*WHAT THE TASK ASKS:* Exactly the lines from the line that has "This screenshot has width=959, height=772." through the final line below are to be retyped, and the pictures are not.

*SOURCE RECORDS:*
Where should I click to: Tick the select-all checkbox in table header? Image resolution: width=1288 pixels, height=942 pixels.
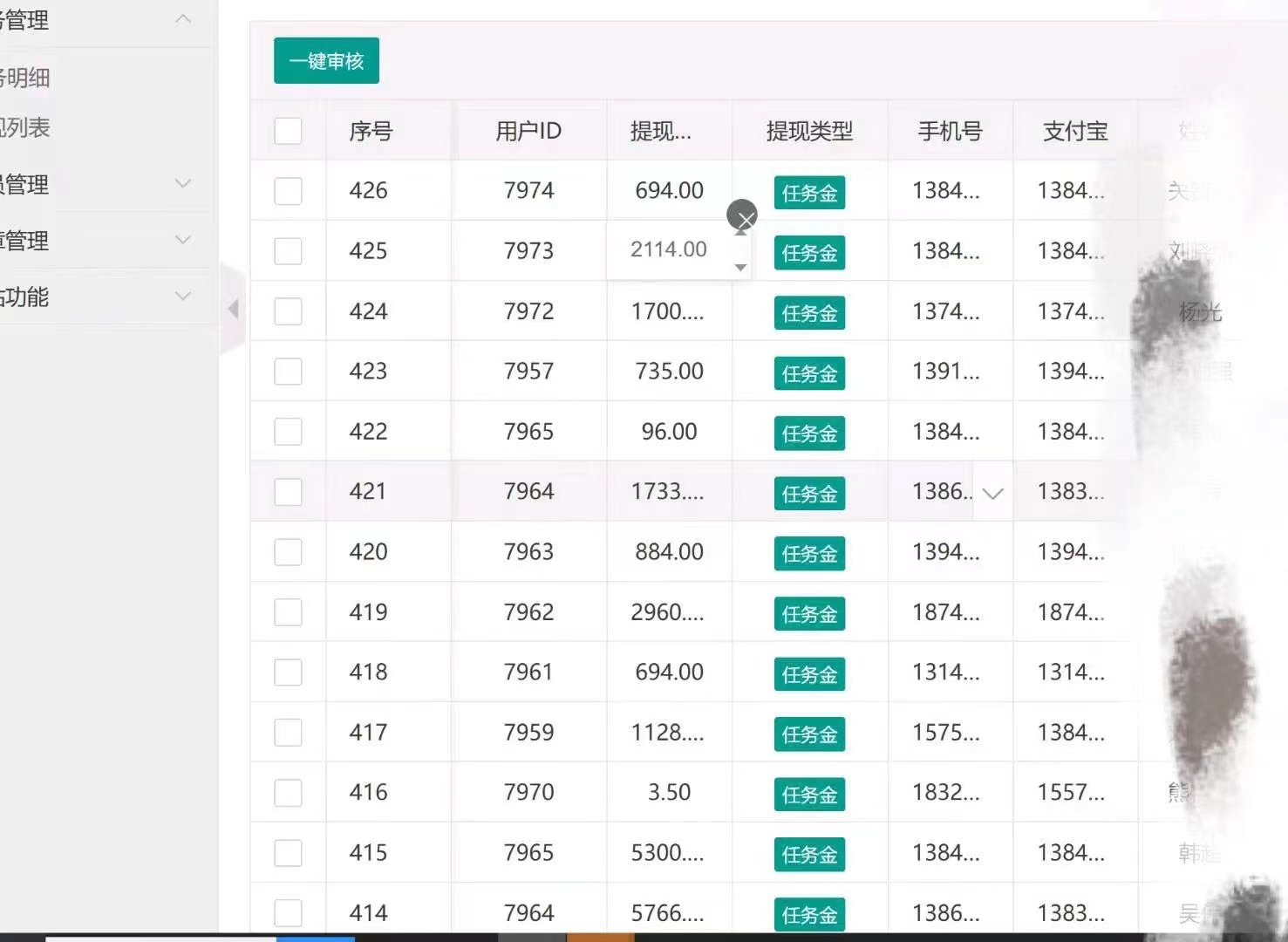pyautogui.click(x=288, y=131)
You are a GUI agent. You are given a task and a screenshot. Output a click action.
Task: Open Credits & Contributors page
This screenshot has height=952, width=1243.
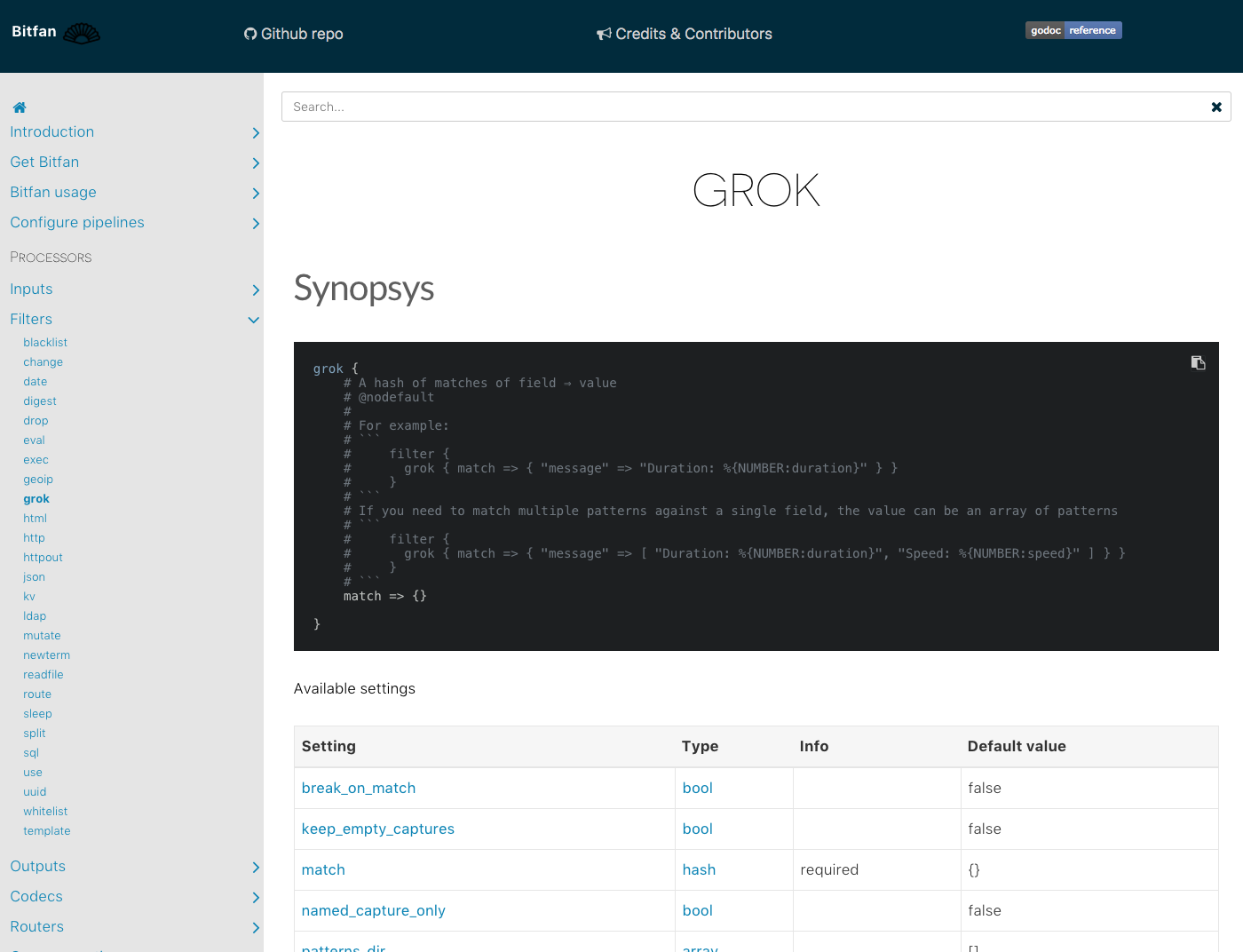pos(685,34)
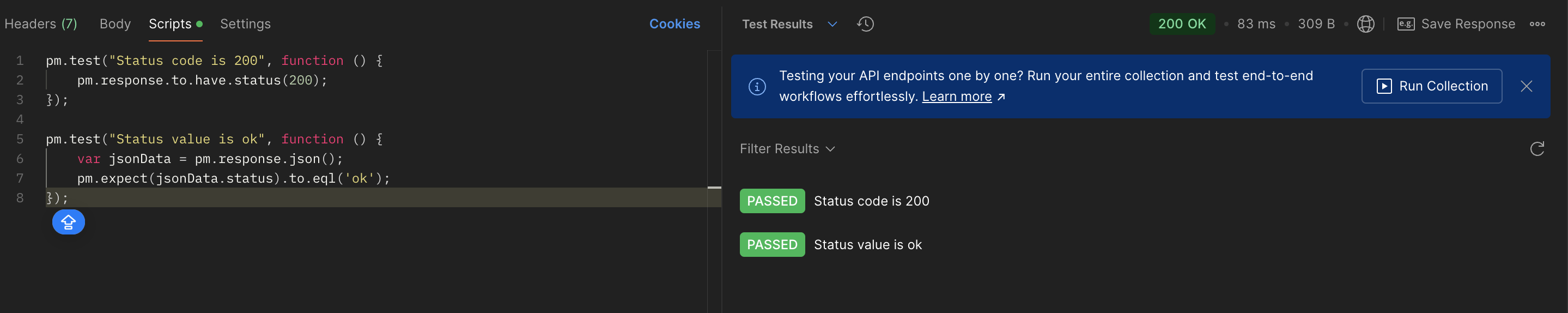The image size is (1568, 313).
Task: Click the code editor minimap scrollbar marker
Action: click(x=714, y=188)
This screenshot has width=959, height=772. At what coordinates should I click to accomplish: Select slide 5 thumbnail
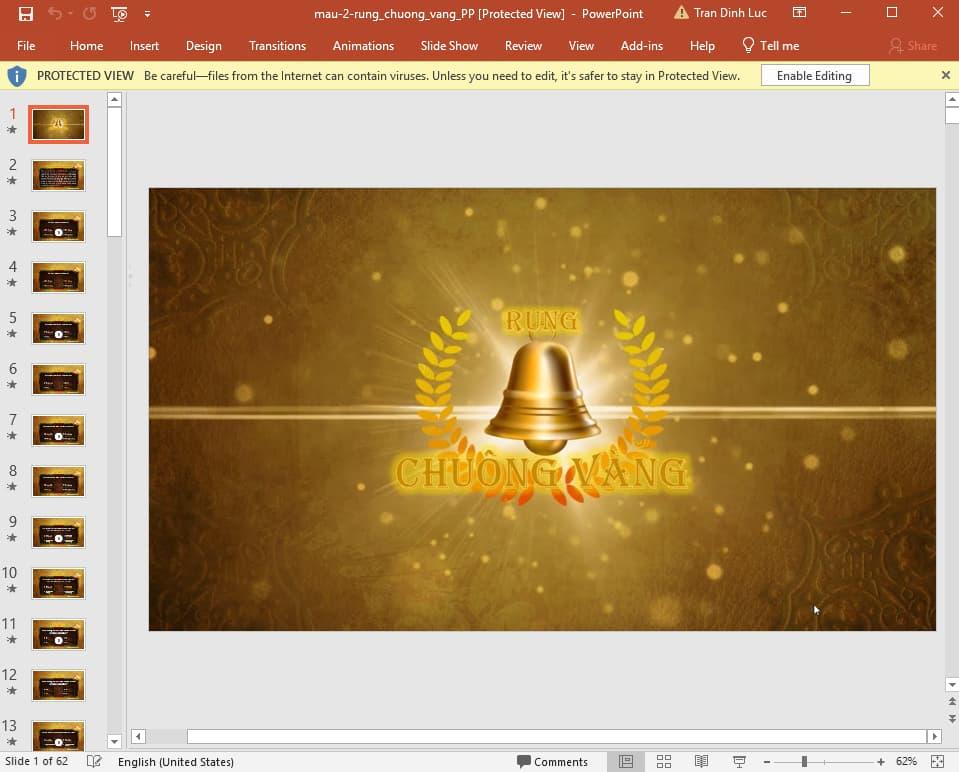point(58,328)

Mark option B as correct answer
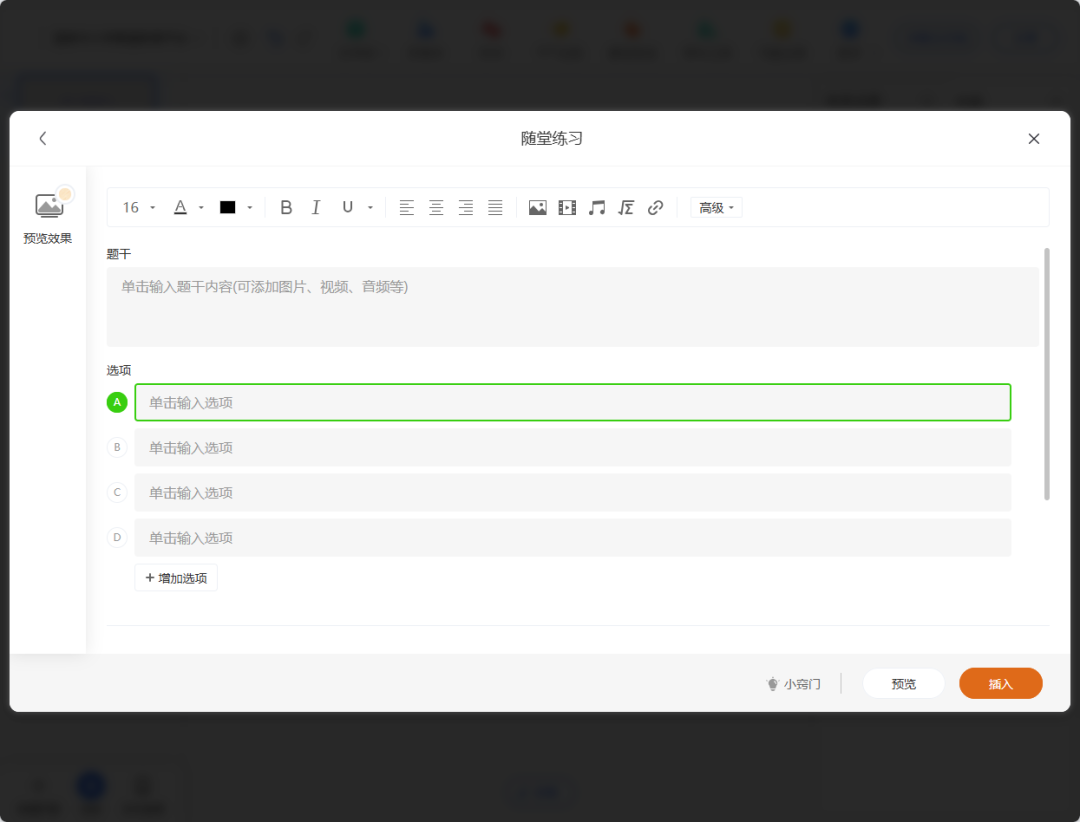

*PROBLEM SOLUTION:*
This screenshot has width=959, height=772. At what coordinates should I click to accomplish: Select slide 5 thumbnail
point(58,328)

Mark option B as correct answer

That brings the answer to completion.